> Assigned task
Only lines with the word "agent" are needed; collect each of them from the listing below.

> Entries supplied
*** Begin section ***
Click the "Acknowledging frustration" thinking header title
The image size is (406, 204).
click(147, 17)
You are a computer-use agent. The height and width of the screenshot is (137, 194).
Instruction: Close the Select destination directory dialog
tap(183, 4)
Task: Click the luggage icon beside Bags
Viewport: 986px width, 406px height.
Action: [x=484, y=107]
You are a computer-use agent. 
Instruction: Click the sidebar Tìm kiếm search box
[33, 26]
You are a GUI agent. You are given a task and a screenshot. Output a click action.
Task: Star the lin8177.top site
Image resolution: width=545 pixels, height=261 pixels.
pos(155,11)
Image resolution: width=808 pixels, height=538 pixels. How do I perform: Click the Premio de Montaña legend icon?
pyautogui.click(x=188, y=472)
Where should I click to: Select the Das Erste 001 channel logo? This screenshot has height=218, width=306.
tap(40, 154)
*** End section ***
*** Begin section ***
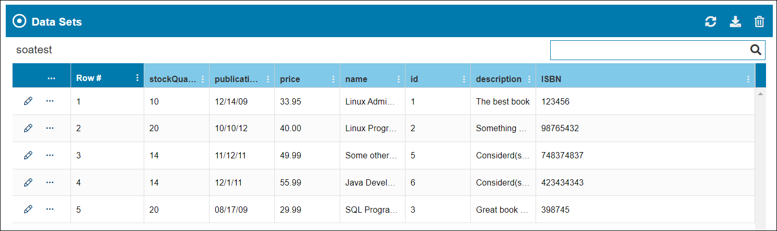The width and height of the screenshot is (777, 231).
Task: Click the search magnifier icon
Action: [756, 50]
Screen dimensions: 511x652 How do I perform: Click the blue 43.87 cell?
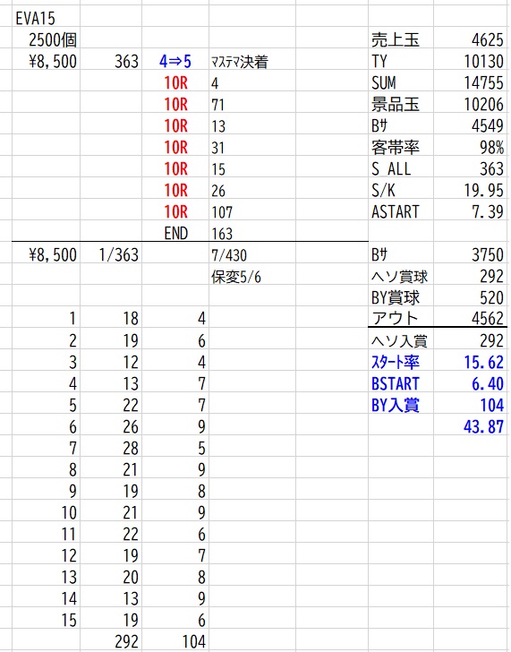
*** End section ***
> Answer for the task
You are a computer-use agent. The height and width of the screenshot is (137, 194).
You are a computer-use agent. 
You are a GUI agent. You are given a task and a screenshot. Output a click action.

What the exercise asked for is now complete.